Gherasim Luca


Gherasim Luca was a Romanian surrealist theorist and poet. Born Salman Locker in Romania and also known as Costea Sar, and Petre Malcoci, he became an apatrid after leaving Romania in 1952.

Biography

Born in Bucharest the son of Jewish tailor Berl Locker, he spoke Yiddish, Romanian, German, and French. During 1938, he traveled frequently to Paris where he was introduced to surrealists. World War II and the official antisemitism in Romania forced him into local exile. During the pre-Communist period of Romanian independence, he founded a surrealist artists group with Gellu Naum, Paul Păun, Virgil Teodorescu and Dolfi Trost.
His first publications, including poems in French followed. He was the inventor of cubomania and, in 1945 with Dolfi Trost, authored "Dialectic of Dialectic", a manifesto of the surrealist movement Surautomatism. Harassed in Romania and caught while trying to flee the country, he left Romania in 1952, and moved to Paris through Israel.
There he worked among others with Jean Arp, Paul Celan, François Di Dio and Max Ernst, producing numerous collages, drawings, objects, and text-installations. From 1967, his reading sessions took him to Stockholm, Oslo, Geneva, New York City, and San Francisco. The 1988 TV-portrait by Raoul Sanglas, Comment s'en sortir sans sortir, made him famous for a larger readership.
In 1994, he was expelled from his apartment in Montmartre. Luca had spent forty years in France without papers and could not cope. On February 9, at the age of 80, he committed suicide by jumping into the Seine.

Selected works

Luca initially wrote most of his poetic works in his native Romanian.
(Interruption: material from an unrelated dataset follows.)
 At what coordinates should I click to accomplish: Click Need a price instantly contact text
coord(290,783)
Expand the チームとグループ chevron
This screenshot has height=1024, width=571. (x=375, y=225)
Two collections of these, Inventatorul Iubirii and Un lup văzut printr-o lupă, published in Bucharest in 1945, were translated into English by Julian and Laura Semilian and published by Black Widow Press in 2009.
With the authorisation of éditions Corti, a forthcoming chapbook of his poems translated by Fiona Sze-Lorrain will be featured in "Poetry International", Issue no. 15, Spring 2010.